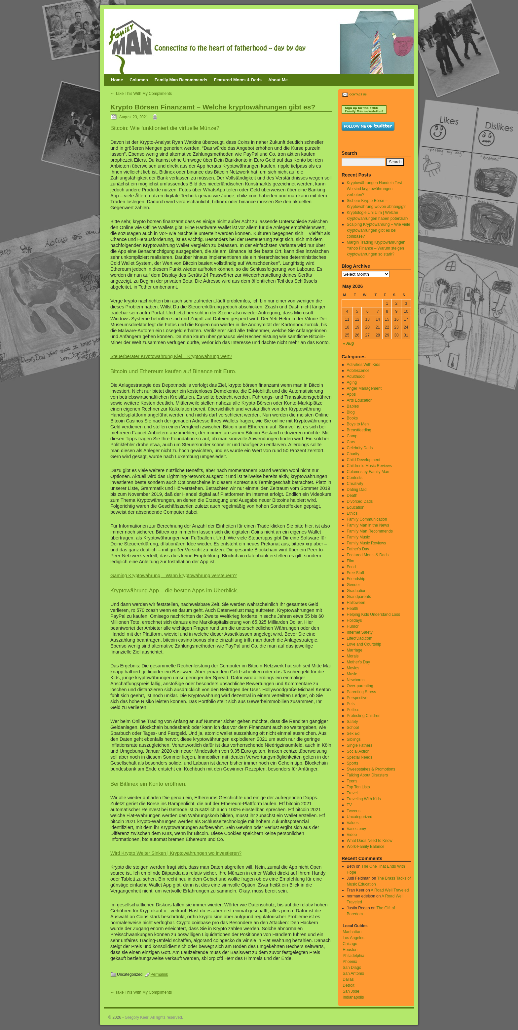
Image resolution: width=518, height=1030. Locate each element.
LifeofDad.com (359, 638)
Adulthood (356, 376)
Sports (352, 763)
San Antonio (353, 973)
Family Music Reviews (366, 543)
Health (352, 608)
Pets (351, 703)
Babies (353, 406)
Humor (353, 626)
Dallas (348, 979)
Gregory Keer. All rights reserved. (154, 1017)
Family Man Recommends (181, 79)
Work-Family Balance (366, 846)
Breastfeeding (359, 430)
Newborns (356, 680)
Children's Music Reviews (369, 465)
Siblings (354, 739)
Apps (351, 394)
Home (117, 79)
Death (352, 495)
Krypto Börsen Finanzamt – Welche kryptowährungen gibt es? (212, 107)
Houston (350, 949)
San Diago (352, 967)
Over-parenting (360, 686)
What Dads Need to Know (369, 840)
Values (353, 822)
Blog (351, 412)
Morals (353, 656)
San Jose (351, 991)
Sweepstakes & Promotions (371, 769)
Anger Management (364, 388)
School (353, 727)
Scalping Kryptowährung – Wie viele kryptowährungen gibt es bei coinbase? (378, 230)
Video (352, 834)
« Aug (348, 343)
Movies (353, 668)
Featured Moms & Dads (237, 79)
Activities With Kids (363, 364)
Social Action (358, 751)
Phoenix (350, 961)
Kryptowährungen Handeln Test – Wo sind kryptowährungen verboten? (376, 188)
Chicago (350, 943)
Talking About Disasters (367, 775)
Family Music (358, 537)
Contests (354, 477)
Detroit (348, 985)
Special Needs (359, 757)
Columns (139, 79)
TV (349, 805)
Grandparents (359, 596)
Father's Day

_ _ _ _ _ _ _

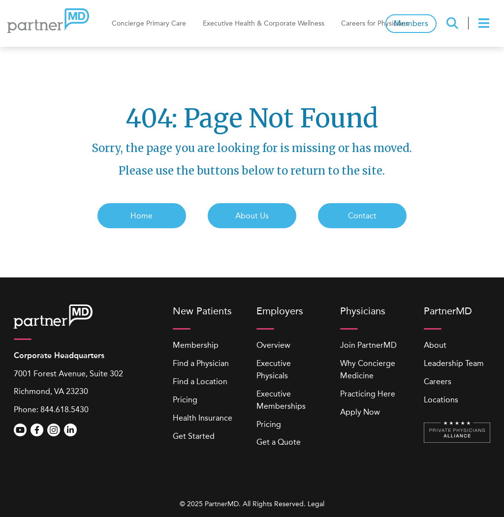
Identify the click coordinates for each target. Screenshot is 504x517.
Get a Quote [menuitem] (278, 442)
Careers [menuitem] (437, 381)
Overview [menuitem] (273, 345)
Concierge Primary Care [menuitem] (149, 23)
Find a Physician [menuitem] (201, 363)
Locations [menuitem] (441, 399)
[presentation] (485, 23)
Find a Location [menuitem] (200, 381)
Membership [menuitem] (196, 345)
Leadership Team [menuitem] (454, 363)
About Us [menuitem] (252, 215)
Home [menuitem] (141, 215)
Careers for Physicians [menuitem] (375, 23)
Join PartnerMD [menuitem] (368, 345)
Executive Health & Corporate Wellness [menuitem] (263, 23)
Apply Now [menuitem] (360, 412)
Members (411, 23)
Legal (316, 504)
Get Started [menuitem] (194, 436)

_ _ _ _ _ _ _

■ **TASK PROMPT**:
Copy out the material exactly, from the line containing "Image resolution: width=518, height=1030." through the line containing "Grandparents (359, 596)", including both of those lines.

■ **CORRECT RESPONSE**:
Image resolution: width=518, height=1030. Locate each element.
LifeofDad.com (359, 638)
Adulthood (356, 376)
Sports (352, 763)
San Antonio (353, 973)
Family Music Reviews (366, 543)
Health (352, 608)
Pets (351, 703)
Babies (353, 406)
Humor (353, 626)
Dallas (348, 979)
Gregory Keer. All rights reserved. (154, 1017)
Family Man Recommends (181, 79)
Work-Family Balance (366, 846)
Breastfeeding (359, 430)
Newborns (356, 680)
Children's Music Reviews (369, 465)
Siblings (354, 739)
Apps (351, 394)
Home (117, 79)
Death (352, 495)
Krypto Börsen Finanzamt – Welche kryptowährungen gibt es? (212, 107)
Houston (350, 949)
San Diago (352, 967)
Over-parenting (360, 686)
What Dads Need to Know (369, 840)
Values (353, 822)
Blog (351, 412)
Morals (353, 656)
San Jose (351, 991)
Sweepstakes & Promotions (371, 769)
Anger Management (364, 388)
School (353, 727)
Scalping Kryptowährung – Wie viele kryptowährungen gibt es bei coinbase? (378, 230)
Video (352, 834)
« Aug (348, 343)
Movies (353, 668)
Featured Moms & Dads (237, 79)
Activities With Kids (363, 364)
Social Action (358, 751)
Phoenix (350, 961)
Kryptowährungen Handeln Test – Wo sind kryptowährungen verboten? (376, 188)
Chicago (350, 943)
Talking About Disasters (367, 775)
Family Music (358, 537)
Contests (354, 477)
Detroit (348, 985)
Special Needs (359, 757)
Columns (139, 79)
TV (349, 805)
Grandparents (359, 596)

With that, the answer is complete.